Municipal governments currently bear the lion’s share of the responsibility for cleaning up stormwater pollution, but a significant amount of that pollution comes from private commercial, industrial, and institutional sites. Because these sites contain extensive impervious areas, like parking lots and rooftops, they consistently discharge large quantities of contaminants into local rivers and streams. Under the federal Clean Water Act, if EPA determines that a category of stormwater discharges is contributing to water quality violations, the agency must require those dischargers to apply for permits. Those permits would then mandate actions to be taken to limit the amount of polluted runoff.
In 2015, Blue Water Baltimore and its partners petitioned EPA to exercise this so-called “residual designation authority” for privately-owned commercial, industrial, and institutional sites that contribute to stormwater pollution in the Back River watershed, which empties into the Chesapeake Bay and includes the Chinquapin Run, Moores Run, Herring Run, and Redhouse Creek.

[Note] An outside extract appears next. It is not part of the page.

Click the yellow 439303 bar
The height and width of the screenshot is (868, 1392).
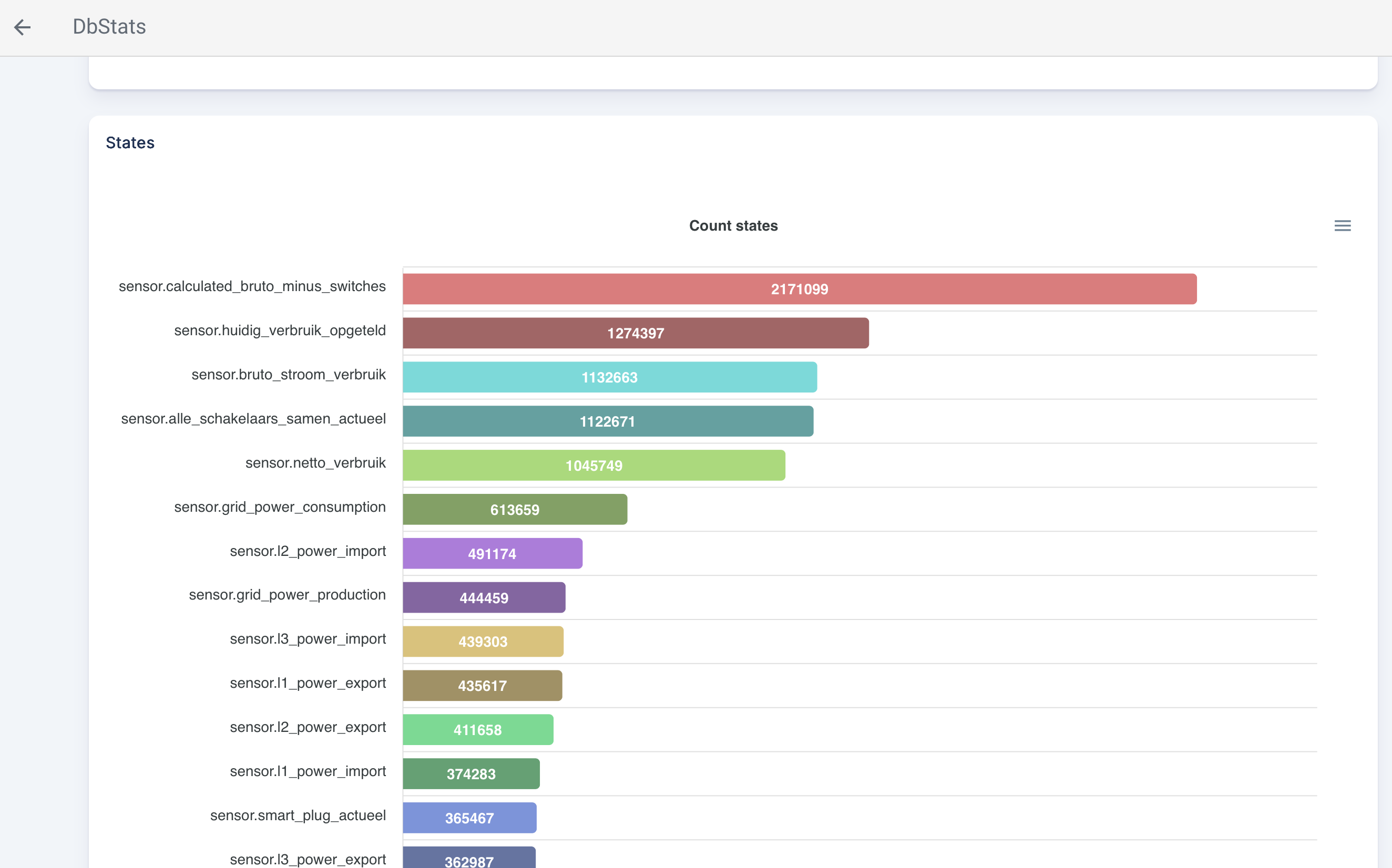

We provided the agency with unequivocal evidence that stormwater discharges from these sites are contributing to water quality standards violations in our watershed, and asked the agency to require Clean Water Act permits for these discharges. EPA denied our petition, without making any determination about whether these sites are contributing to water quality standards violations in our watershed. Instead, the agency decided it would rather not decide.
We took EPA to court, and the court ruled that the agency broke the law by ducking the question presented in our petition. The court has ordered EPA to evaluate the evidence we’ve submitted and make the findings in response to our petition that the Clean Water Act requires.
The Back River is considered legally “impaired” by nitrogen, phosphorus, and sediment pollution in stormwater runoff from the area’s urban land use. Out of all of the stormwater sources, the industrial sites in question contribute at least 33% of total phosphorus loadings, 42% of total nitrogen loadings, and 46% of sediment loadings in the watershed. In fact, studies suggest that these sites contribute triple the amount of pollutants that the entire Back River would receive from the watershed under natural conditions. Excessive amounts of nitrogen and phosphorus can cause direct harm to our waterways and the people who use them. Acting as an unintended fertilizer, these chemicals feed algae blooms, including the strain Karlodinium which is toxic to fish and humans. And whether toxic or not, when any type of algae bloom starts to die off, the bacteria that feed on the decomposing algae can deplete oxygen levels in the water and cause fish to die off.
Currently, these facilities currently have no obligation to clean up or minimize their stormwater runoff. Instead, municipalities bear the burden of reducing stormwater pollution under the Clean Water Act’s municipal separate storm sewer system (MS4) regulatory program. Requiring these private property owners to take action to curb their own stormwater discharges is a more equitable approach, and would increase the chances of reaching clean water goals given the resource constraints faced by our local governments. We need large property owners to clean up their own pollution and pay their fair share instead of placing the financial burden on local governments and, by extension, taxpayers.